“Il problema non è gerenzanese, ma coinvolge diversi territori. Per una soluzione si dovrà attendere l’esito della magistratura e le iniziative di Arpa e Ats Insubria”. E’ la risposta che l’assessore all’Ecologia Pierangelo Borghi di Gerenzano ha dato in consiglio comunale all’interrogazione di Gerenzano Democratica sui cattivi odori che infestano il paese da molto tempo. “Nelle riunioni svolte alla presenza degli avvocati è stato espressamente richiesto, a tutti partecipanti, di tenere riservate le iniziative intraprese, al fine di non compromettere le indagini e le azioni in corso nel Comasco – ha spiegato Borghi – Ragione per cui si è data poca risonanza alla vicenda, anche sulla stampa, ma si è solo chiesto ai cittadini di mandare le segnalazioni relative agli odori per mail, con l’indicazione della zona in cui si sono avvertiti, per una precisa mappatura”.

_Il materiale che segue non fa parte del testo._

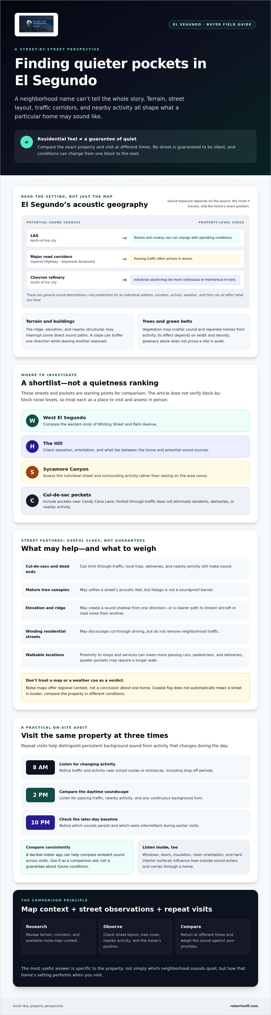Click the Compare consistently tip card
The image size is (271, 1015).
click(77, 857)
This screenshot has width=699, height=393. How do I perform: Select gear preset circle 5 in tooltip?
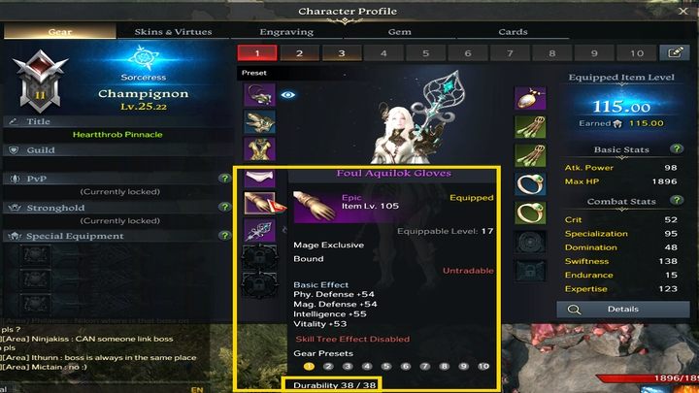[x=386, y=366]
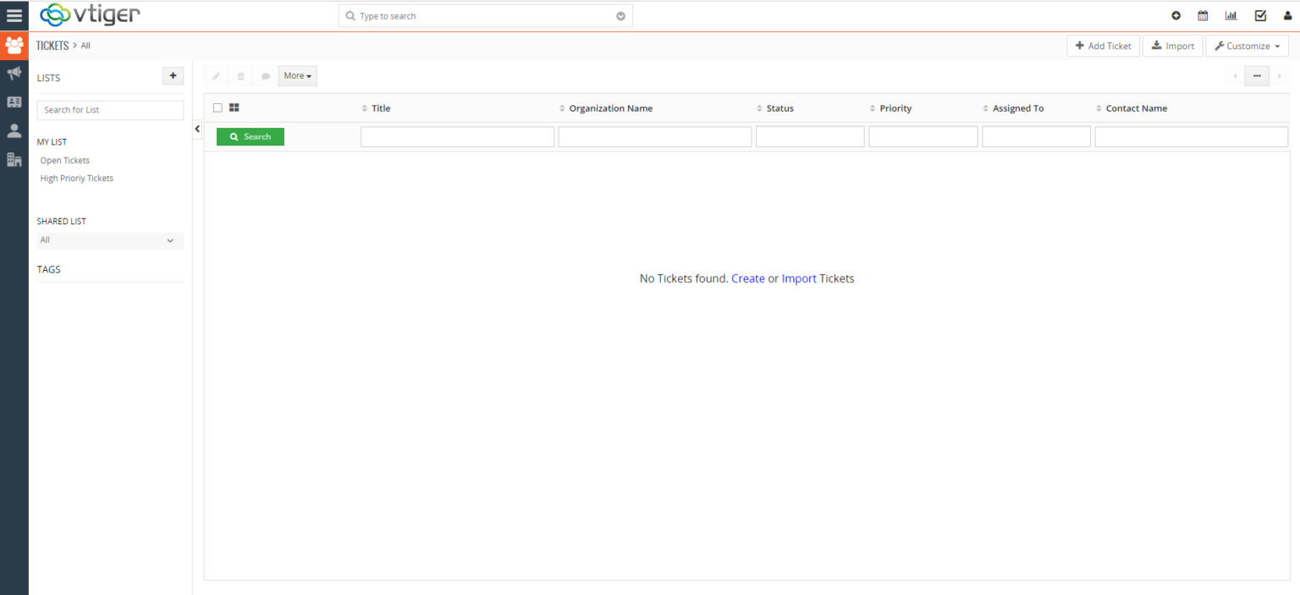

Un gruppo di volontari, abitanti in diverse zone del paese, sta infatti collaborando al monitoraggio delle molestie olfattive affinché, qualora necessario, possa testimoniare in sede processuale confermando le rilevazioni effettuate.
Ribadendo che non si tratta di odori nocivi per la salute, l’assessore ha puntualizzato in merito alle aziende responsabili: “Sono del Comasco e andranno a processo nel marzo 2021: solo dopo una loro eventuale condanna potremmo avere la certezza della diretta responsabilità. Oggi possiamo soltanto fare ipotesi e continuare con le segnalazioni”.